2 tornadoes hit southern New Jersey, NWS says
As the fast-moving storm Elsa moved up the East Coast overnight, two tornadoes touched down in New Jersey in the early hours of Friday, the National Weather Service confirmed.
One tornado caused damage in Cape May County and the other tore into Ocean County, according to teams that surveyed the damage.

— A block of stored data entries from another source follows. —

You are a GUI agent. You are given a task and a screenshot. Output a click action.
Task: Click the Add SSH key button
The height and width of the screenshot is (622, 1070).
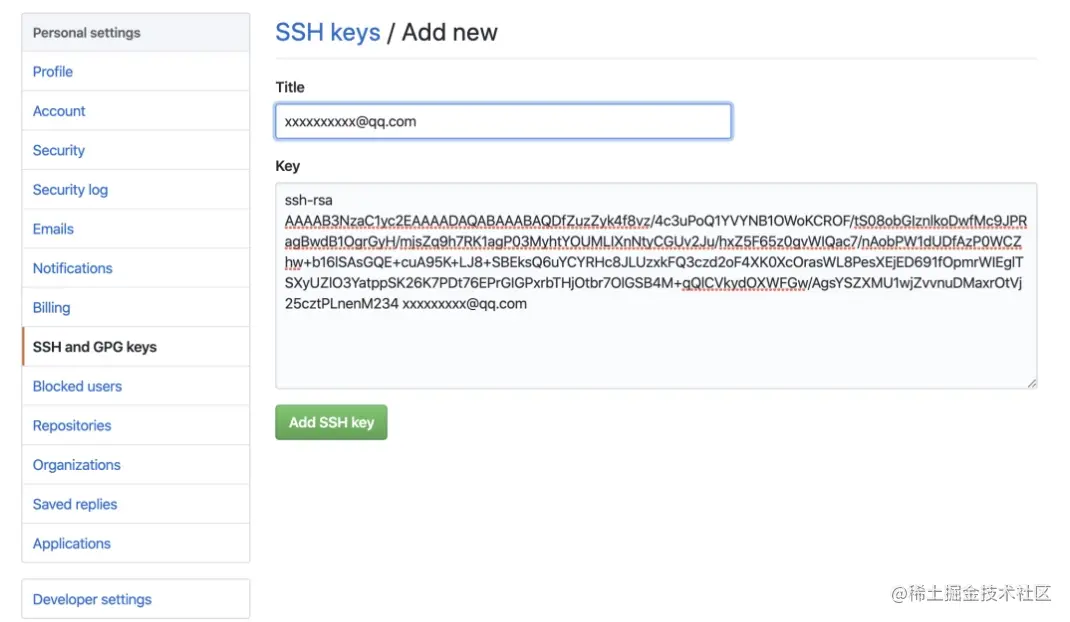331,422
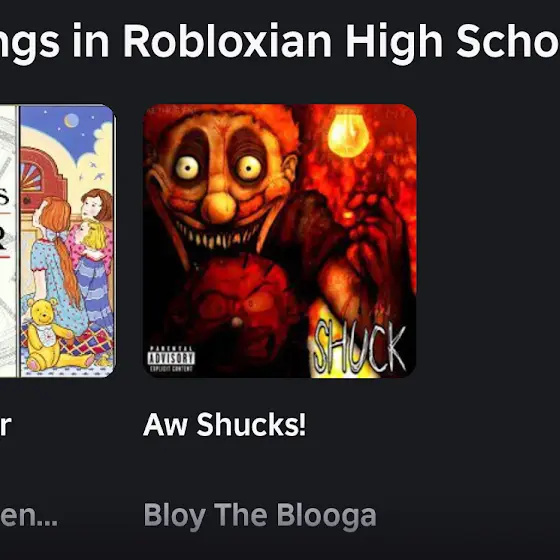Viewport: 560px width, 560px height.
Task: Click the crescent moon on storybook cover
Action: (71, 120)
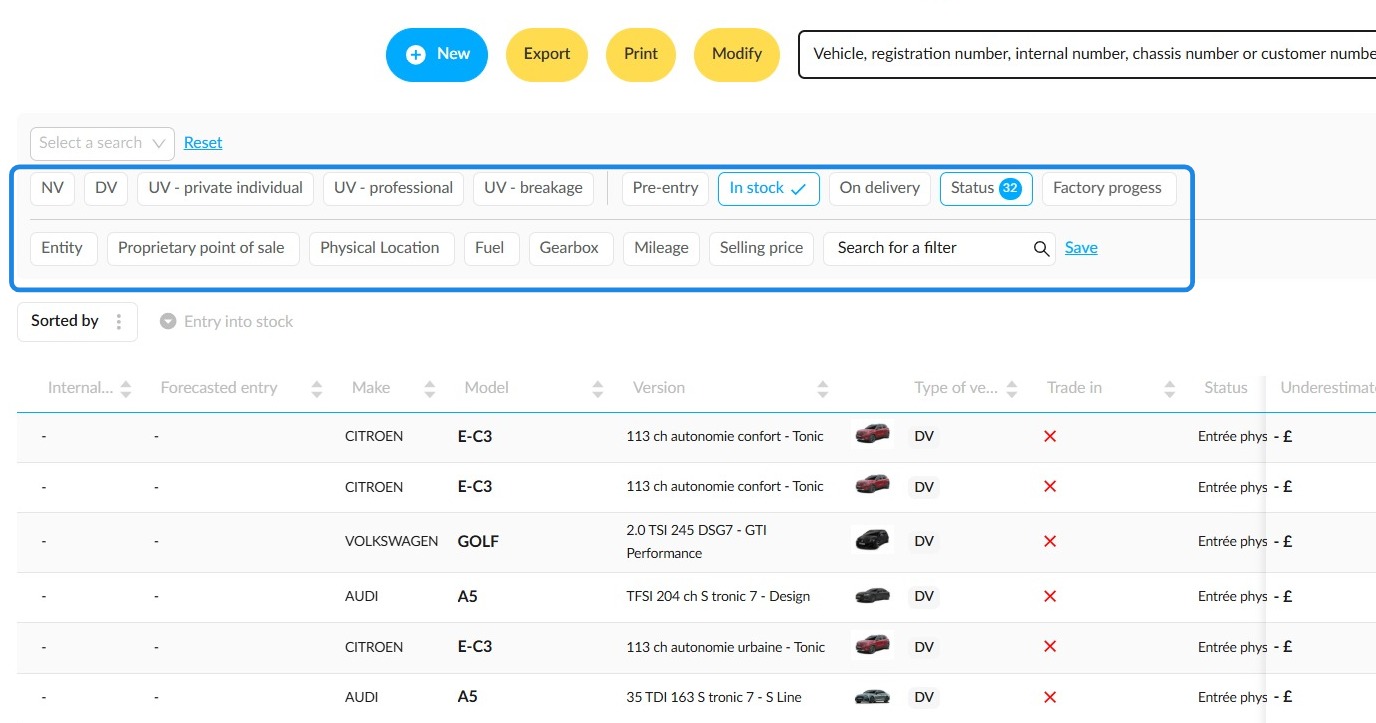The image size is (1376, 723).
Task: Open the Status filter with 32 badge
Action: (986, 189)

No one was hurt in either tornado, officials said.
The first tornado, rated EF-1, touched down near the entrance of a condominium complex in Woodbine at 2:40 a.m., the weather service said, and uprooted two trees.
"The tornado completely destroyed a picnic shelter at the complex's park area and spread debris consisting of structural remains and patio furniture hundreds of feet," the damage survey report stated. "The roof of the picnic shelter was dropped into the nearby swimming pool."

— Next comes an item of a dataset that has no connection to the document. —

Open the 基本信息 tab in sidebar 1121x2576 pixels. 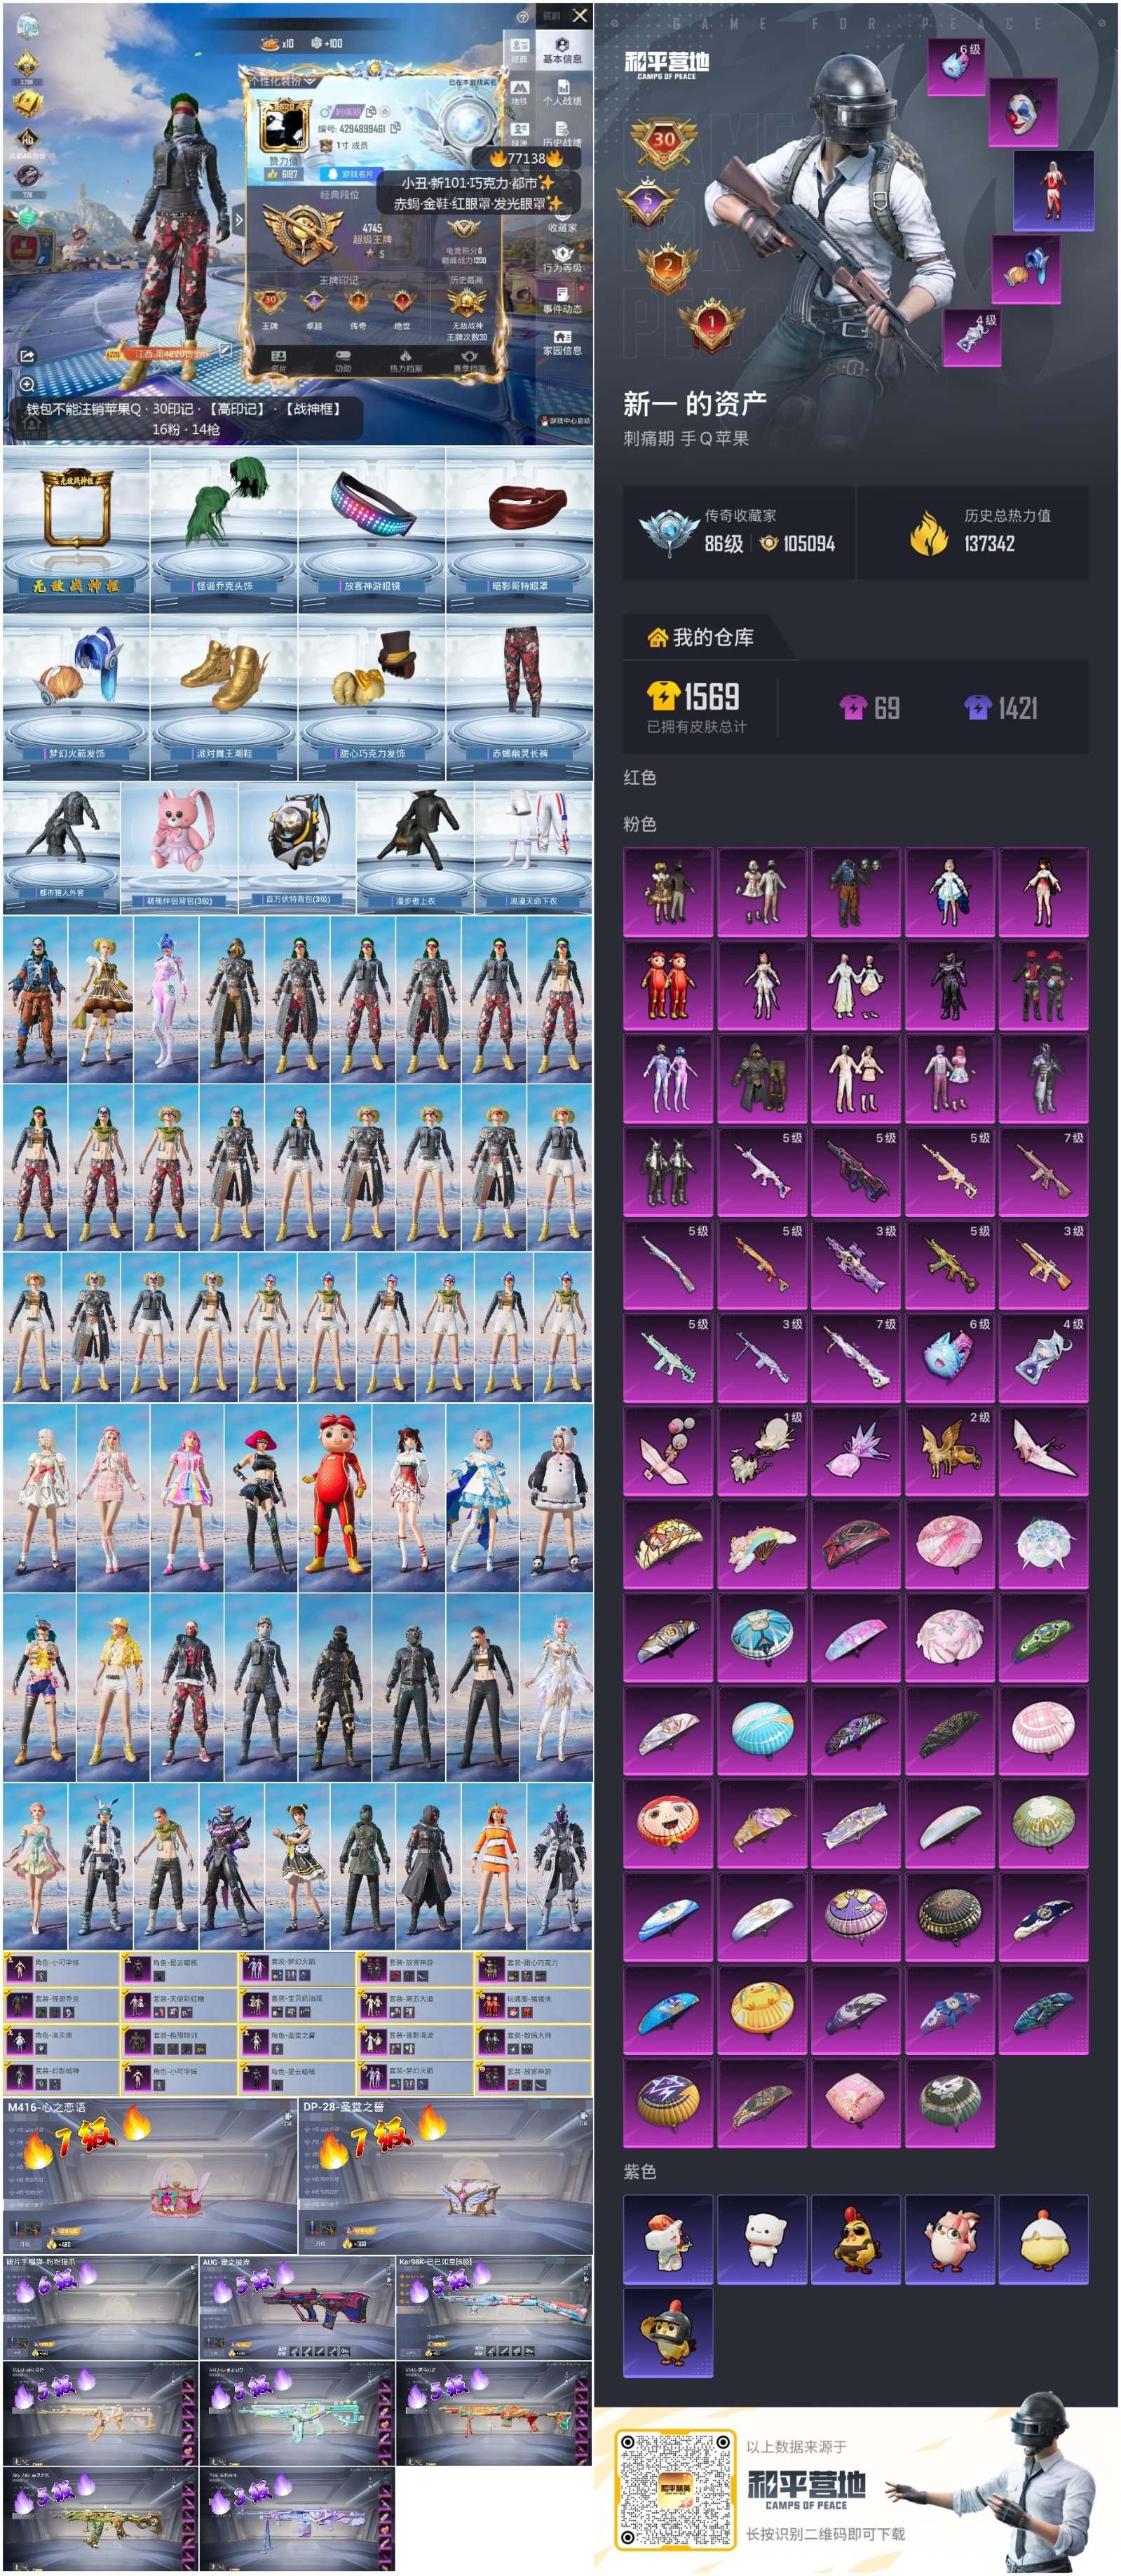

For about two minutes, the tornado cut a path nearly a mile long, significantly damaging the complex's office and recreation building, knocking down several trees, and blowing over vinyl fences.

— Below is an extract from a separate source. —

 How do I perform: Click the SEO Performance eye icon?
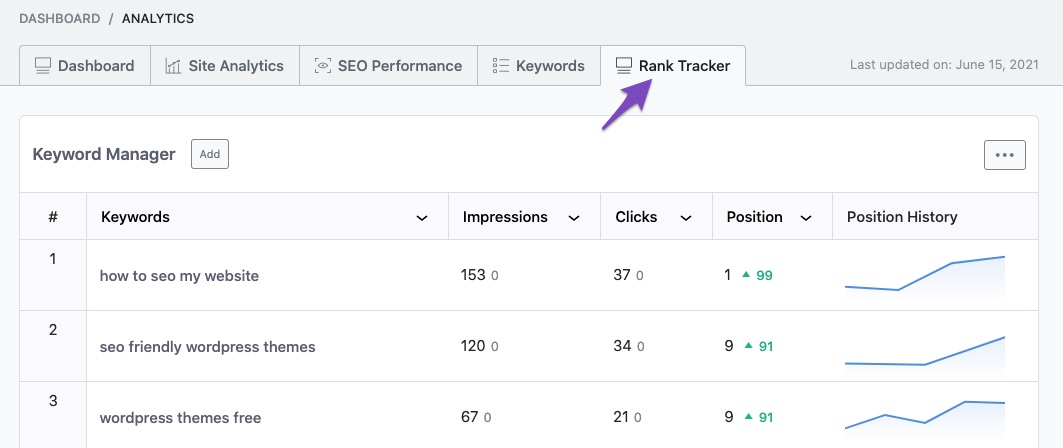coord(323,66)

"The front door was blown out and ripped off of the [office building] and an exterior wall was pushed outward several inches, but did not completely collapse," NWS said. "The tornado continued across an open area then ended near the intersection of Heilprin Avenue and Ocean Drive where it snapped part of a pine tree off onto a house."
The NWS estimated that the tornado's peak wind hit about 100 mph.
The second tornado touched down in a residential neighborhood along Sycamore Drive in Little Egg Harbor Township at 3:33 a.m. and lasted about a minute or so, authorities said.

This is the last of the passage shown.